GIVEN TEXT =>
-- Start --

Tax Court of Canada Judgments

Decision Information

Decision Content

Docket: 2004-510(EI)

BETWEEN:

NIAGARA INTERNATIONAL INC.,

Appellant,

and

THE MINISTER OF NATIONAL REVENUE,

Respondent.

Appeal heard on common evidence with the appeal of

Niagara International Inc. (2004-511(CPP))

at Toronto, Ontario, on November 29, 2004

Before: The Honourable Justice G. Sheridan

Appearances:

Agent for the Appellant:

Patrick Smyth

Counsel for the Respondent:

Kandia Aird

JUDGMENT

This appeal is allowed in accordance with the attached Reasons for Judgment and the decision of the Minister of National Revenue is vacated on the basis that Mr. Livingston was performing services at Niagara International Inc. as an independent contractor and was not engaged in insurable employment pursuant to paragraph 5(1)(a) of the Employment Insurance Act for the period March 3, 2000 to June 1, 2001.

Signed at Calgary, Alberta, this 24th day of February, 2005.

"G. Sheridan"

Sheridan, J.


Docket: 2004-511(CPP)

BETWEEN:

NIAGARA INTERNATIONAL INC.,

Appellant,

and

THE MINISTER OF NATIONAL REVENUE,

Respondent.

Appeal heard on common evidence with the appeal of

Niagara International Inc. (2004-510(EI))

at Toronto, Ontario, on November 29, 2004

Before: The Honourable Justice G. Sheridan

Appearances:

Agent for the Appellant:

Patrick Smyth

Counsel for the Respondent:

Kandia Aird

JUDGMENT

The appeal is allowed in accordance with the attached Reasons for Judgment and the decision of the Minister of National Revenue is vacated on the basis that Mr. Livingston was performing services at Niagara International Inc. as an independent contractor and was not engaged in pensionable employment within the meaning of paragraph 6(1)(a) of the Canada Pension Plan for the period March 3, 2000 to June 1, 2001.

Signed at Calgary, Alberta, this 24th day of February, 2005.

"G. Sheridan"

Sheridan, J.


Citation:2005TCC147

Date: 20050224

Dockets: 2004-510(EI)

2004-511(CPP)

BETWEEN:

NIAGARA INTERNATIONAL INC.,

Appellant,

and

THE MINISTER OF NATIONAL REVENUE,

Respondent.

REASONS FOR JUDGMENT

Sheridan, J.

-- End --

DATA EXCERPTS =>
-- Start --

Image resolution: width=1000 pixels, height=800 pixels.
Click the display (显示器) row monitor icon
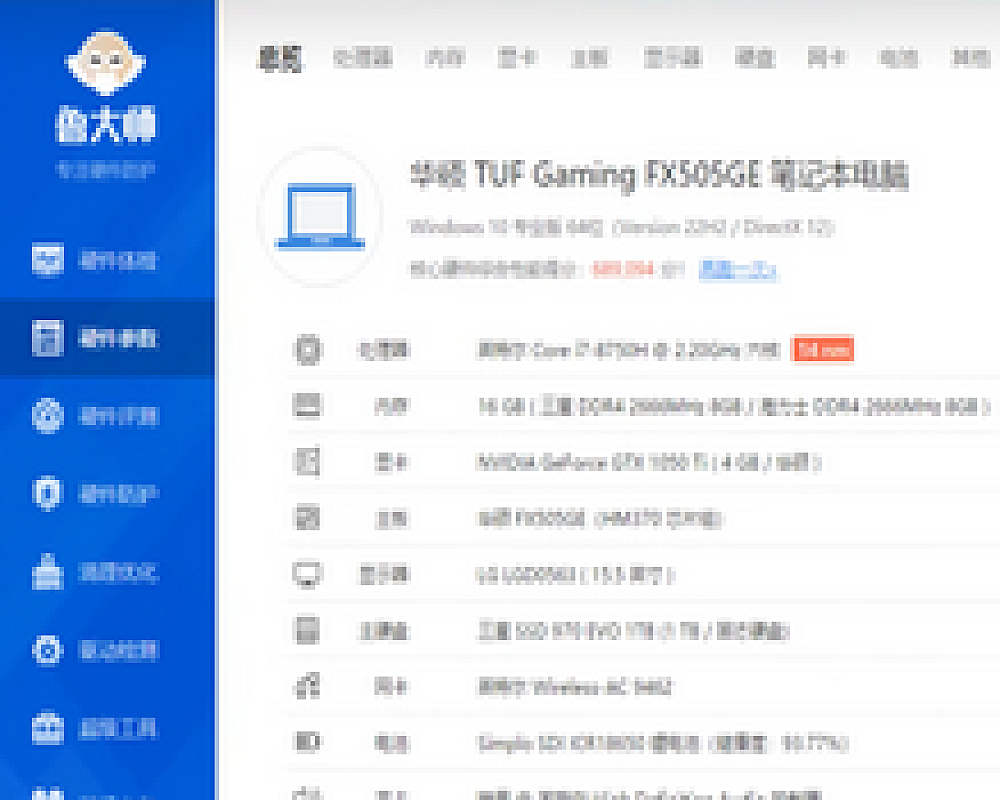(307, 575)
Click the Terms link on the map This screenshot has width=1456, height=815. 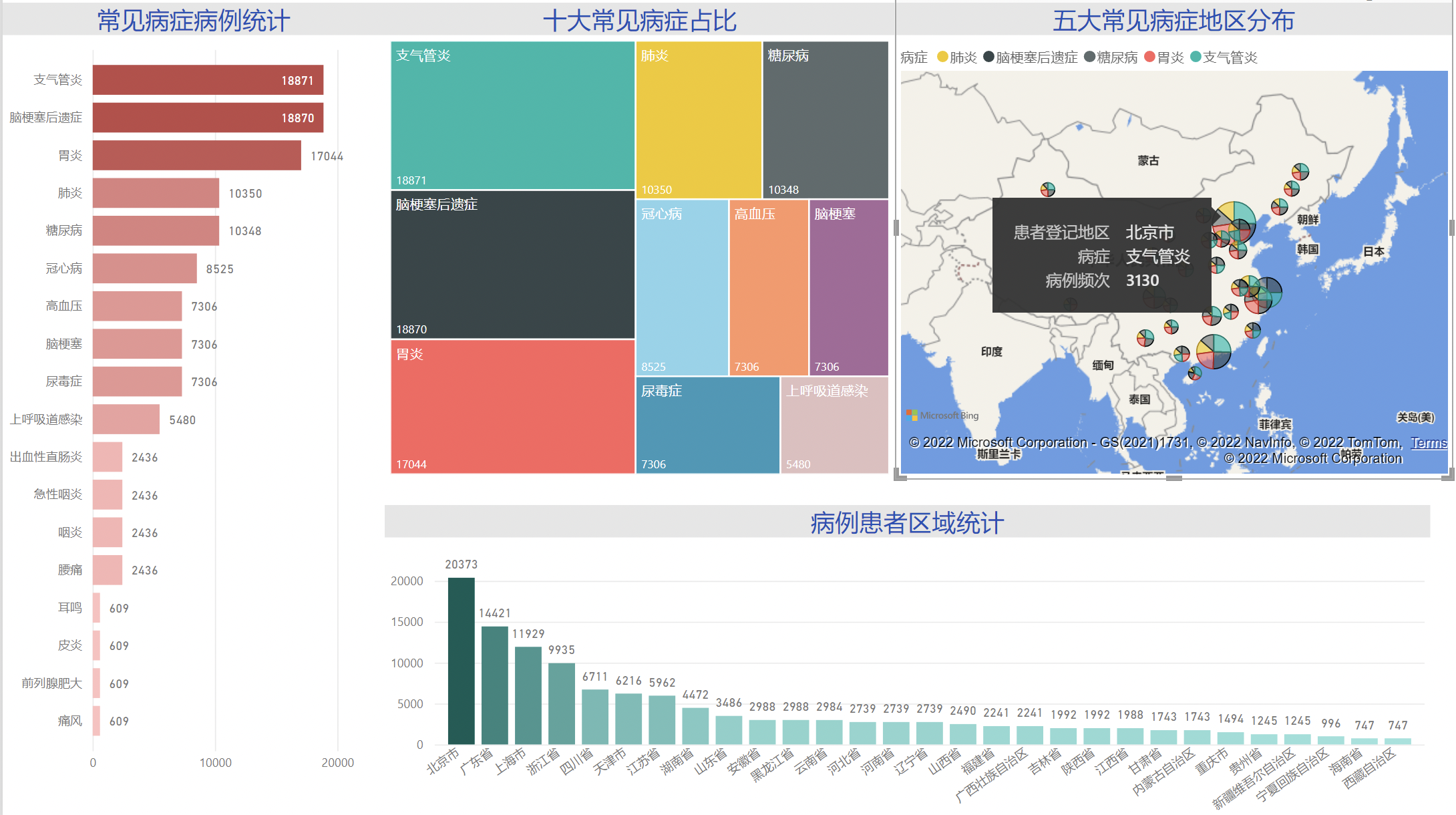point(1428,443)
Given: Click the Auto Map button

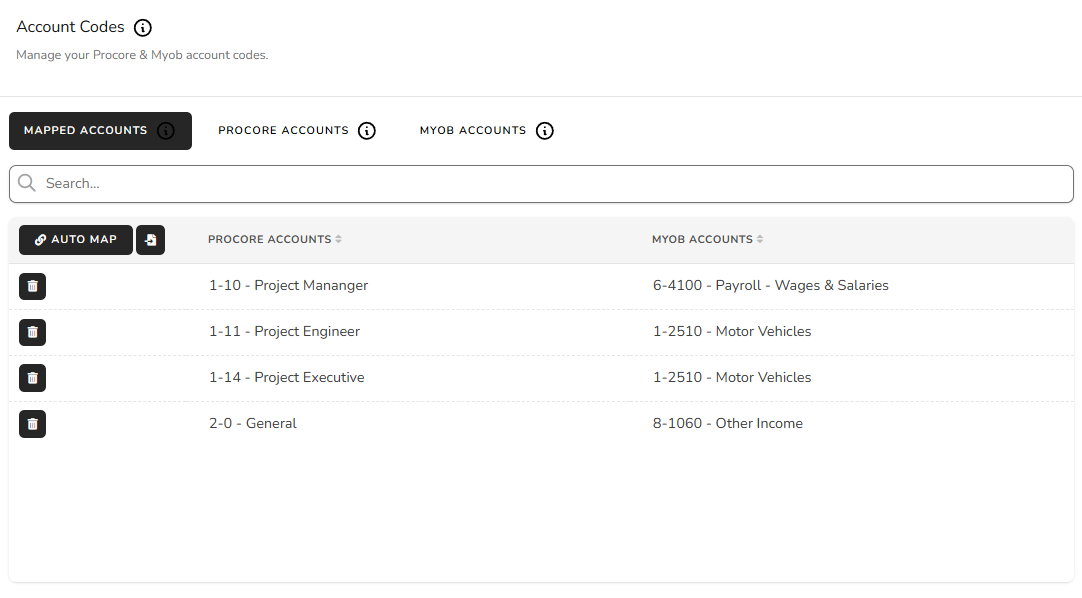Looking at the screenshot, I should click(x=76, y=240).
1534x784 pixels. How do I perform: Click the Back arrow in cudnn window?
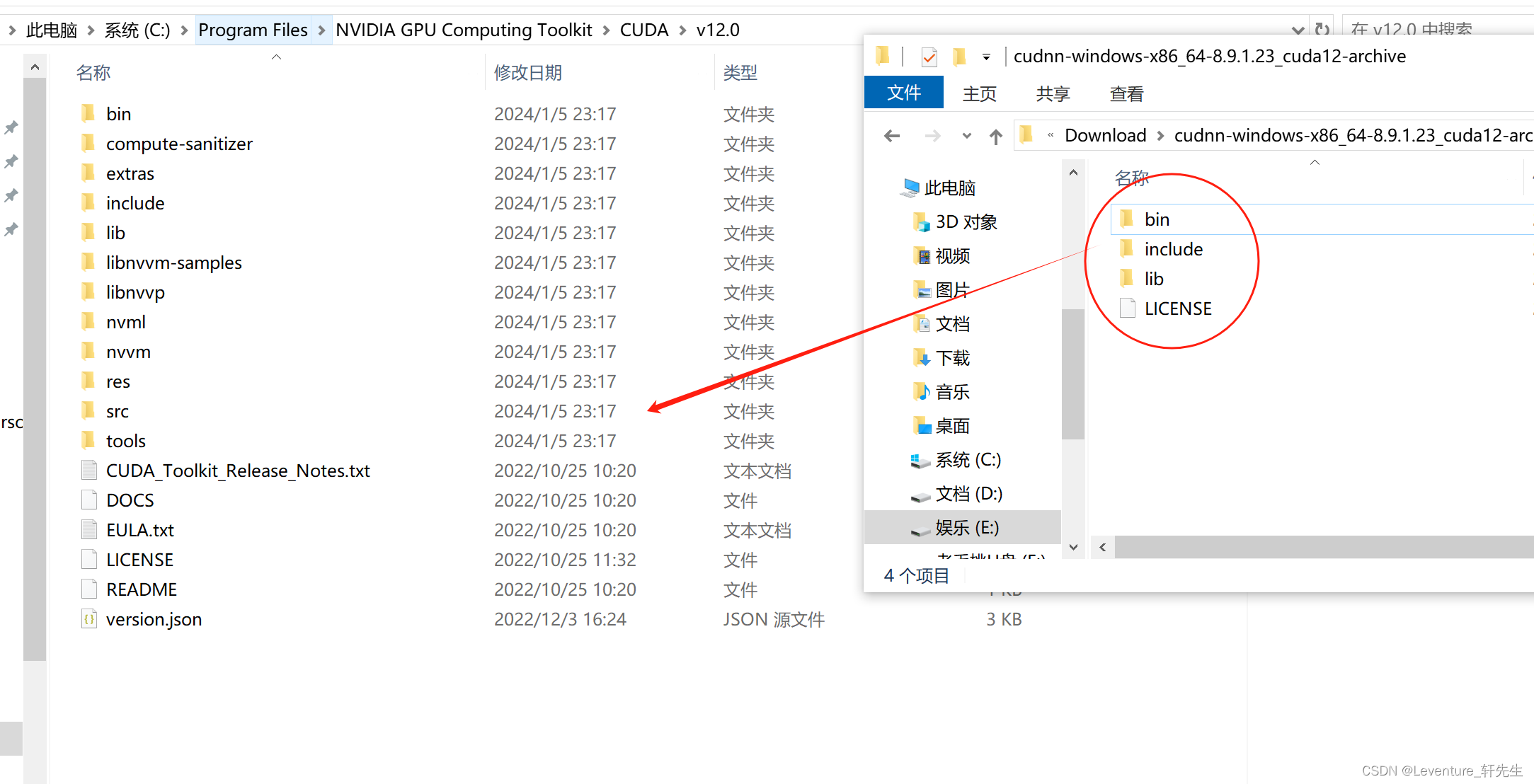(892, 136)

-- End --
-- Start --

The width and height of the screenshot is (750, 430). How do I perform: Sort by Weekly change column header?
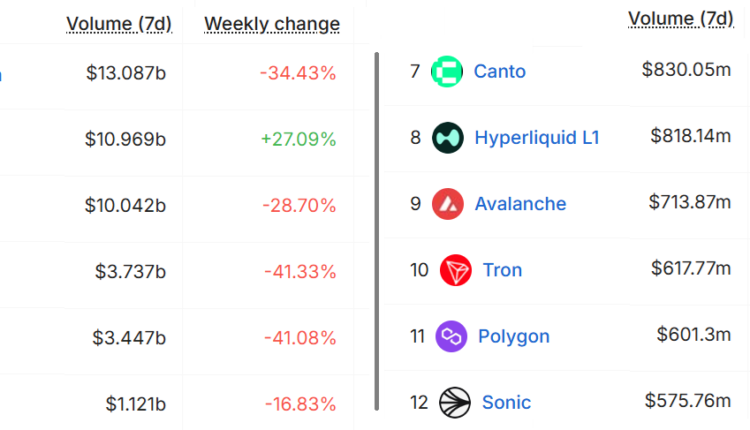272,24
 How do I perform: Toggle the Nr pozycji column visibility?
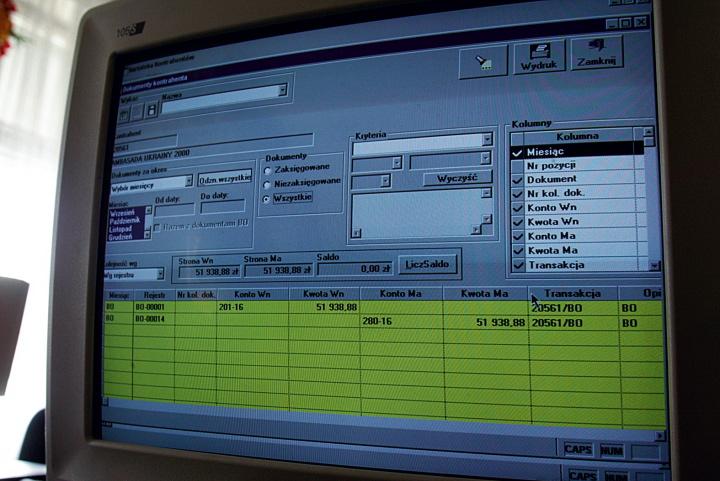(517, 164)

-- End --

CHALLENGE 1 => From the Tax Court judgment, extract the passage starting at "This appeal is" and ending at "Act for the period March 3, 2000 to June 1, 2001.".
CHALLENGE 2 => Translate this sentence from the Tax Court judgment into French: "Signed at Calgary, Alberta, this 24th day of February, 2005."
The material isn't needed for this work.

FULL ANSWER 1 =>
This appeal is allowed in accordance with the attached Reasons for Judgment and the decision of the Minister of National Revenue is vacated on the basis that Mr. Livingston was performing services at Niagara International Inc. as an independent contractor and was not engaged in insurable employment pursuant to paragraph 5(1)(a) of the Employment Insurance Act for the period March 3, 2000 to June 1, 2001.

FULL ANSWER 2 => Signé à Calgary (Alberta), ce 24e jour de février 2005.